We investigate systematically the dynamical mass ejection, r-process nucleosynthesis, and properties of electromagnetic counterparts of neutron-star (NS) mergers in dependence on the uncertain properties of the nuclear equation of state (EOS) by employing 40 representative, microphysical high-density EOSs in relativistic, hydrodynamical simulations. The crucial parameter determining the ejecta mass is the radius R_1.35 of a 1.35 M_☉NS. NSs with smaller R_1.35("soft" EOS) eject systematically higher masses. These range from ∼10^–3 M_☉ to ∼10^–2 M_☉for 1.35-1.35 M_☉ binaries and from ∼5x10^–3 M_☉ to ∼2x10^–2 M_☉for 1.2-1.5 M_☉ systems (with kinetic energies between ∼5x10⁴⁹ erg and 10⁵¹ erg). Correspondingly, the bolometric peak luminosities of the optical transients of symmetric (asymmetric) mergers vary between 3x10⁴¹ erg/s and 14x10⁴¹ erg/s (9x10⁴¹ erg/s and 14.5x10⁴¹ erg/s) on timescales between ∼2 hr and ∼12 hr.

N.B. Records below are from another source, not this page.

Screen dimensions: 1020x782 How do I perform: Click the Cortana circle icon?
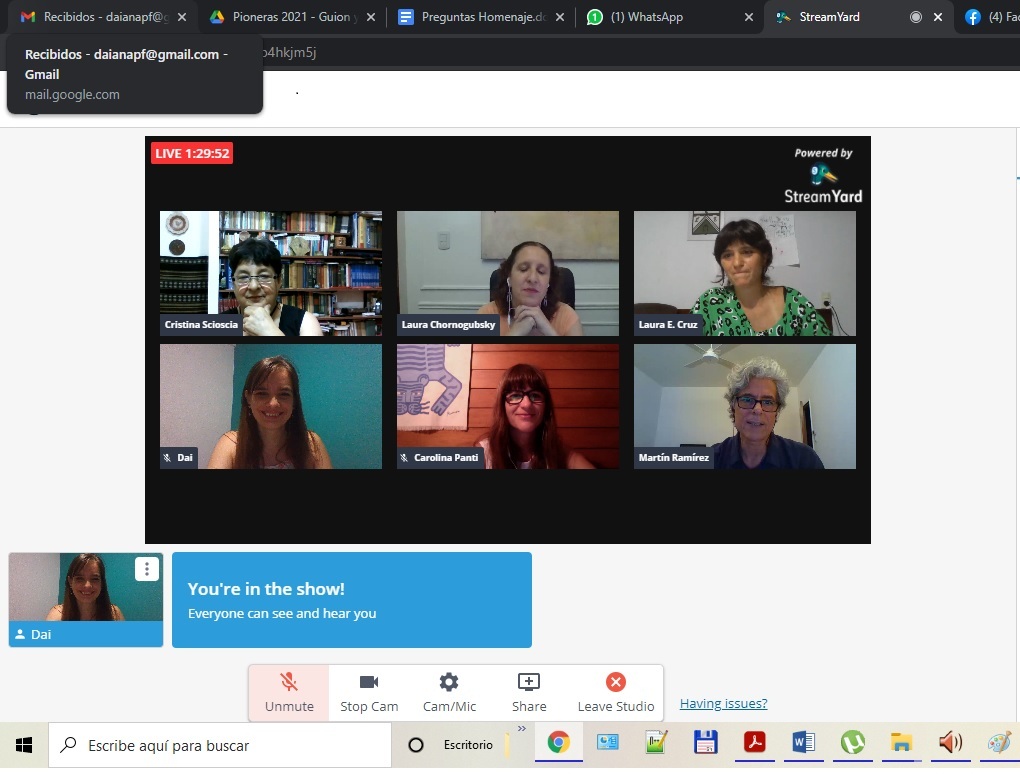[x=416, y=745]
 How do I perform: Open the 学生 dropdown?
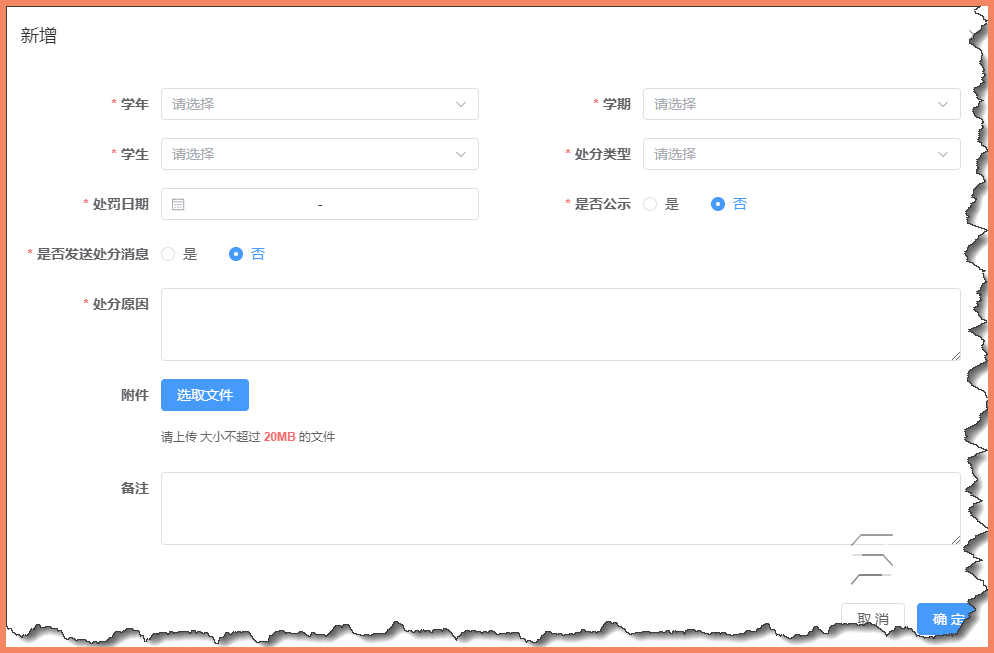point(320,154)
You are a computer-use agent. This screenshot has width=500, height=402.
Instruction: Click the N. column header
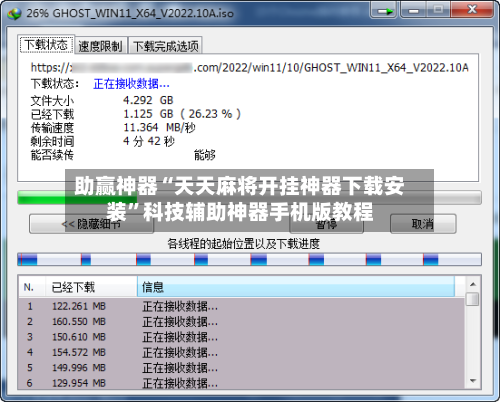[x=32, y=287]
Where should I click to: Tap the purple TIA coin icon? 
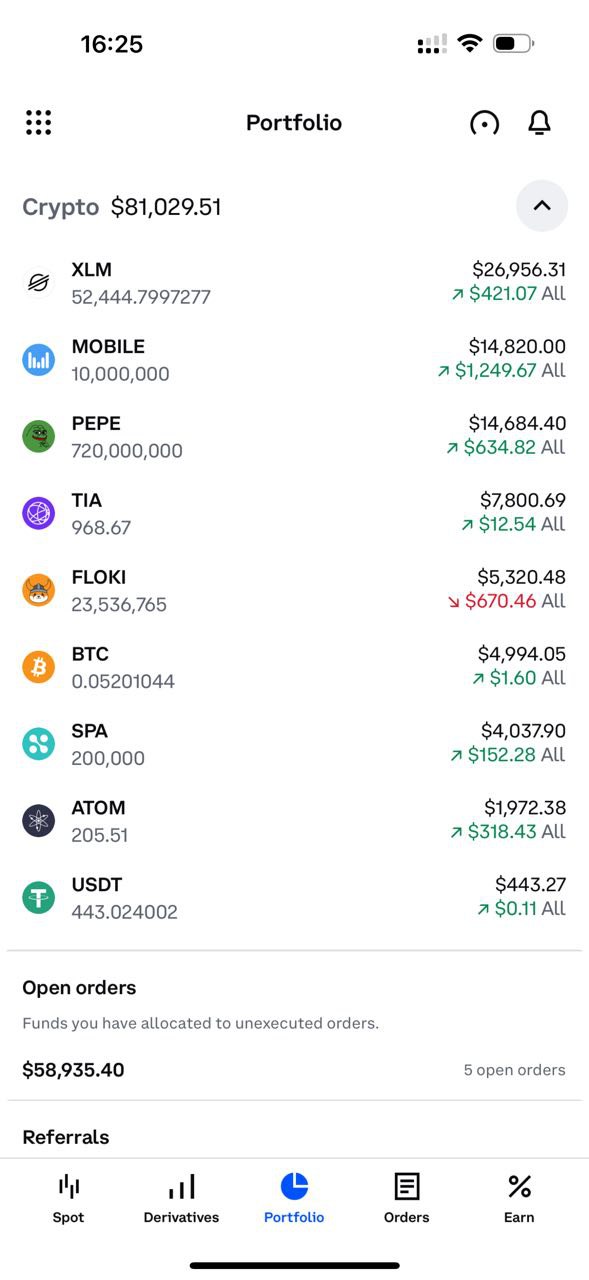click(38, 513)
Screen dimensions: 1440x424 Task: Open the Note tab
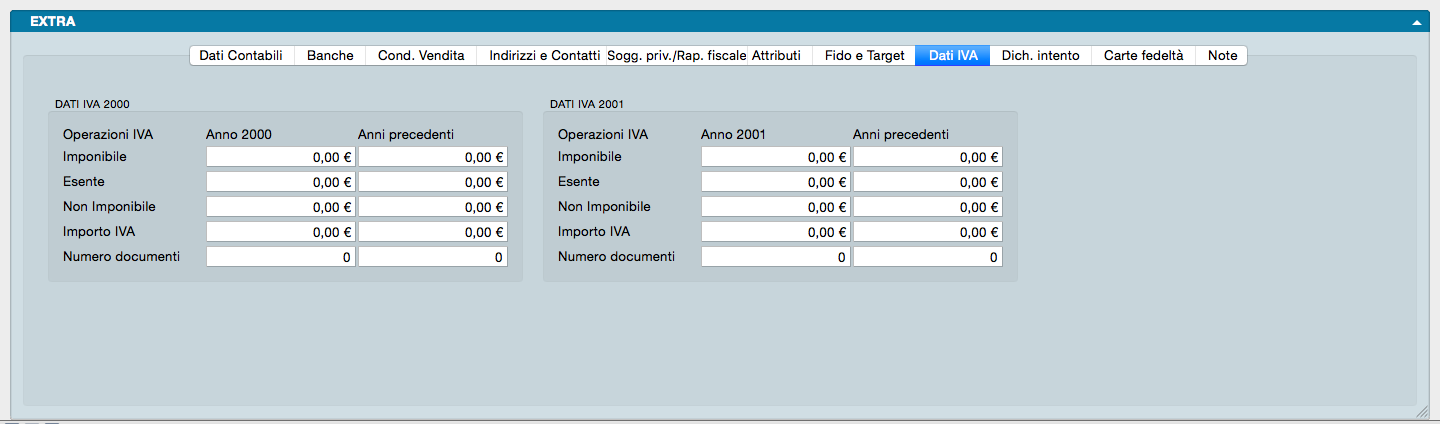pos(1222,56)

If these signals with absolute bolometric magnitudes from -15.0 to -16.7 are measured, the tight correlation of their properties with those of the merging NSs might provide valuable constraints on the high-density EOS. The r-process nucleosynthesis exhibits a remarkable robustness independent of the EOS, producing a nearly solar abundance pattern above mass number 130. By the r-process content of the Galaxy and the average production per event the Galactic merger rate is limited to 4x10^–5/yr (4x10^–4/yr) for a soft (stiff) NS EOS, if NS mergers are the main source of heavy r-nuclei. The production ratio of radioactive ²³²Th to ²³⁸U attains a stable value of 1.64-1.67, which does not exclude NS mergers as potential sources of heavy r-material in the most metal-poor stars.